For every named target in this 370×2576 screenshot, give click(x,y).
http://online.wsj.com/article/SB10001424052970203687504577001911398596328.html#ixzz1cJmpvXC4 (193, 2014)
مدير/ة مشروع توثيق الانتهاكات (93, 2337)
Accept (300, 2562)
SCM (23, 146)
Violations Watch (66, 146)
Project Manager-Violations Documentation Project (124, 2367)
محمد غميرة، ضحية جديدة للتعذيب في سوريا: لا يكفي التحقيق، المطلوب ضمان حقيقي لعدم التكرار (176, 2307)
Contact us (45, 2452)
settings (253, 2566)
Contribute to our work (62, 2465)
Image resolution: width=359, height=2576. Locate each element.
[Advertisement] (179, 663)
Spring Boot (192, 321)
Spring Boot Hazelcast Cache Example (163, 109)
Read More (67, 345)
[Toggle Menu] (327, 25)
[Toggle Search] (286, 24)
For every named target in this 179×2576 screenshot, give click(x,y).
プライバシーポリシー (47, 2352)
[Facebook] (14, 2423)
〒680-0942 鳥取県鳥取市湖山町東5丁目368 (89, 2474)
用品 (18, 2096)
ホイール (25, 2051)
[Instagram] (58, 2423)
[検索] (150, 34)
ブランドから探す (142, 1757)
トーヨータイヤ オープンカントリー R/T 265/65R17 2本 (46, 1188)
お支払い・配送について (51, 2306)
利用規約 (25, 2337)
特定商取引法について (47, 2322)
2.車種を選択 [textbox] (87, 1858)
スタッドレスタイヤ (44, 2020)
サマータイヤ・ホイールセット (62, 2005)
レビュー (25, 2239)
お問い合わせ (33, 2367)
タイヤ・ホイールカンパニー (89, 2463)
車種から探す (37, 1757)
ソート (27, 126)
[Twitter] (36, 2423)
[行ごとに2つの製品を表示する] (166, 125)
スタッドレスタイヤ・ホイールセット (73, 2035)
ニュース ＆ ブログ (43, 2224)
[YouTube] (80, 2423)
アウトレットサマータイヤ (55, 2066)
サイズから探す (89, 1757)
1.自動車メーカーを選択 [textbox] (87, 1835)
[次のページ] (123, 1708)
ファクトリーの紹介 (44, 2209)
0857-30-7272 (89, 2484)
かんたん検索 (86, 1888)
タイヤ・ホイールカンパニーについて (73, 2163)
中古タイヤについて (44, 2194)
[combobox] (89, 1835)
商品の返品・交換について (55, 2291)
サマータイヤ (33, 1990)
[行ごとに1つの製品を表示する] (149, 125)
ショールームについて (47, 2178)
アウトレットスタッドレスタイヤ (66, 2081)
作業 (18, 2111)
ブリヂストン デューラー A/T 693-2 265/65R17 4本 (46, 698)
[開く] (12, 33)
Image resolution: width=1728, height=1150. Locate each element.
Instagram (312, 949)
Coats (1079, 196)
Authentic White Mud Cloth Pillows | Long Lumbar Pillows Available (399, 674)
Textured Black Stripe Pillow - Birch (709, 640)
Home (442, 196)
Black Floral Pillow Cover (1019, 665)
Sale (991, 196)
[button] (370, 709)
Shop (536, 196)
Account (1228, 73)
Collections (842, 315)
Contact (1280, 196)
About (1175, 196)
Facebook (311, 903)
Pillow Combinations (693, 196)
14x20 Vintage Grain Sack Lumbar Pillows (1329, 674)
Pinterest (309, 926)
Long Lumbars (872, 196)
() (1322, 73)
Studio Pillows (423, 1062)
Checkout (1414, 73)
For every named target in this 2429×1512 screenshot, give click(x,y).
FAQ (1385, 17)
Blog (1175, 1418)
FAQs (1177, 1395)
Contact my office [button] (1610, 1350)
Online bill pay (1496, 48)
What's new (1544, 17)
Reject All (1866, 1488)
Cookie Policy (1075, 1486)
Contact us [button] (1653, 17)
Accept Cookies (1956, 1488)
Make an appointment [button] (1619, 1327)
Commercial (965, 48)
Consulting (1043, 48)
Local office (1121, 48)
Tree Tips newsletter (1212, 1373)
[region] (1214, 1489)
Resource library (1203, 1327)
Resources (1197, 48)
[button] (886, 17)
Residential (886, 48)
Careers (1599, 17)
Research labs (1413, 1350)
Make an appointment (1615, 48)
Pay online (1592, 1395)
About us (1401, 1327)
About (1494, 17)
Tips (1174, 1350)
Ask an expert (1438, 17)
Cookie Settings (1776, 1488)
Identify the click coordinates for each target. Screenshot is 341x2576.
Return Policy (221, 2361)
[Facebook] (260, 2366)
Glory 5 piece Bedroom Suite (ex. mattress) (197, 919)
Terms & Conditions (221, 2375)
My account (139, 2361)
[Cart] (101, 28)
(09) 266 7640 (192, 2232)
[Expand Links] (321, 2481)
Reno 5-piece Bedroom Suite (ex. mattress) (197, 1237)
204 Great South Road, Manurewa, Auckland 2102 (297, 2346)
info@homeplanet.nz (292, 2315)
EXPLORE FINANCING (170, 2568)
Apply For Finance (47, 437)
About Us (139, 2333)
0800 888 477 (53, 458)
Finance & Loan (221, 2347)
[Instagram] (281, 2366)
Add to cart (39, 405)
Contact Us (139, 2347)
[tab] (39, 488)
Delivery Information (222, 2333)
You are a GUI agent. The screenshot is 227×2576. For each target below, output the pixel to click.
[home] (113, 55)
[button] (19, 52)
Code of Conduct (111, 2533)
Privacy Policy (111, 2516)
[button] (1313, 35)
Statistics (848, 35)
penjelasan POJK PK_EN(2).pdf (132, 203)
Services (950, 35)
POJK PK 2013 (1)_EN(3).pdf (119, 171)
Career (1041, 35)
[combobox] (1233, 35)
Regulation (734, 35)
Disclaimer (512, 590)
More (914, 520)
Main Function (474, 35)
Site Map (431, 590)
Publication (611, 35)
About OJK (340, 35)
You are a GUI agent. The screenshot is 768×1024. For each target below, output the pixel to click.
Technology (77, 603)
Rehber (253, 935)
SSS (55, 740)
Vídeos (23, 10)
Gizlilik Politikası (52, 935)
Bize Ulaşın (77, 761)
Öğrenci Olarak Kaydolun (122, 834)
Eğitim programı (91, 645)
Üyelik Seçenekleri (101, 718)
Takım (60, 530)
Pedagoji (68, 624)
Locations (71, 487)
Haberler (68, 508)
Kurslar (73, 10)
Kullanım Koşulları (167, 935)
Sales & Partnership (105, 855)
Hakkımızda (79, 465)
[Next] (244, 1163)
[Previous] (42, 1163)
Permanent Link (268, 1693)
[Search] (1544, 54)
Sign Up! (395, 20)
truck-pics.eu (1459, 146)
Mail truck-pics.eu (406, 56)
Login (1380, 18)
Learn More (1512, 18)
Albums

*****

→ EXERCISE: What you give back should be only the lines of the records above, starting at the line with "ファクトリーの紹介 (44, 2209)" and ending at the line with "Coats (1079, 196)", restated word for word.

→ ANSWER SPACE:
ファクトリーの紹介 (44, 2209)
0857-30-7272 (89, 2484)
かんたん検索 (86, 1888)
タイヤ・ホイールカンパニーについて (73, 2163)
中古タイヤについて (44, 2194)
[combobox] (89, 1835)
商品の返品・交換について (55, 2291)
サマータイヤ (33, 1990)
[行ごとに1つの製品を表示する] (149, 125)
ショールームについて (47, 2178)
アウトレットスタッドレスタイヤ (66, 2081)
作業 (18, 2111)
ブリヂストン デューラー A/T 693-2 265/65R17 4本 (46, 698)
[開く] (12, 33)
Image resolution: width=1728, height=1150. Locate each element.
Instagram (312, 949)
Coats (1079, 196)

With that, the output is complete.